From b2ce22a7d8fe80967e4cbedd0da1d3c4684a902b Mon Sep 17 00:00:00 2001
From: John Pennycook <john.pennycook@intel.com>
Date: Mon, 4 Aug 2025 11:48:19 +0100
Subject: [PATCH 4/8] Fix type errors in codebasin/finder.py

Signed-off-by: John Pennycook <john.pennycook@intel.com>
---
 codebasin/finder.py | 2 +-
 1 file changed, 1 insertion(+), 1 deletion(-)

diff --git a/codebasin/finder.py b/codebasin/finder.py
index 3075035c..70a352f7 100644
--- a/codebasin/finder.py
+++ b/codebasin/finder.py
@@ -96,7 +96,7 @@ def get_setmap(self, codebase: CodeBase) -> dict[frozenset, int]:
         dict[frozenset, int]
             The number of lines associated with each platform set.
         """
-        setmap = collections.defaultdict(int)
+        setmap: dict[frozenset, int] = collections.defaultdict(int)
         for fn in codebase:
             # Don't count symlinks if their target is in the code base.
             # The target will be counted separately.

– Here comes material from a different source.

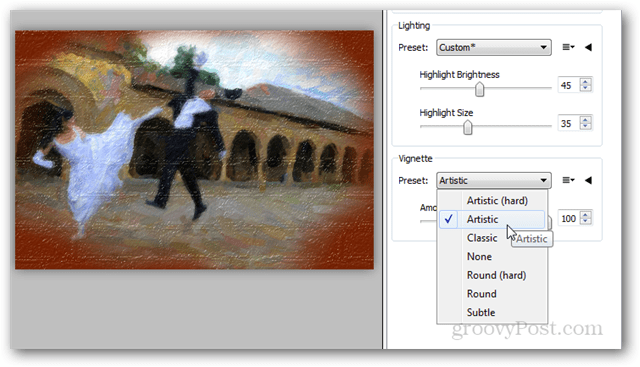Click the Highlight Brightness slider handle
The height and width of the screenshot is (367, 640).
point(480,89)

From 5c643eb0d2fe15a320a4247c0593a6617ea9c7e8 Mon Sep 17 00:00:00 2001
From: John Pennycook <john.pennycook@intel.com>
Date: Mon, 4 Aug 2025 11:53:32 +0100
Subject: [PATCH 5/8] Fix type errors in codebasin/__main__.py

Signed-off-by: John Pennycook <john.pennycook@intel.com>
---
 codebasin/__main__.py | 4 ++--
 1 file changed, 2 insertions(+), 2 deletions(-)

diff --git a/codebasin/__main__.py b/codebasin/__main__.py
index 1d7849fe..26271828 100755
--- a/codebasin/__main__.py
+++ b/codebasin/__main__.py
@@ -44,10 +44,10 @@ def _help_string(*lines: str, is_long=False, is_last=False):
 
     # argparse.HelpFormatter indents by 24 characters.
     # We cannot override this directly, but can delete them with backspaces.
-    lines = ["\b" * 20 + x for x in lines]
+    modified_lines = ["\b" * 20 + x for x in lines]
 
     # The additional space is required for argparse to respect newlines.
-    result += "\n".join(lines)
+    result += "\n".join(modified_lines)
 
     if not is_last:
         result += "\n "

From 4835a24c0b36c5065cf94d9dca1f54332611ab64 Mon Sep 17 00:00:00 2001
From: John Pennycook <john.pennycook@intel.com>
Date: Mon, 4 Aug 2025 13:22:08 +0100
Subject: [PATCH 6/8] Fix type errors in codebasin/report.py

Signed-off-by: John Pennycook <john.pennycook@intel.com>
---
 codebasin/report.py | 40 ++++++++++++++++++++--------------------
 codebasin/util.py   | 11 +++++++----
 2 files changed, 27 insertions(+), 24 deletions(-)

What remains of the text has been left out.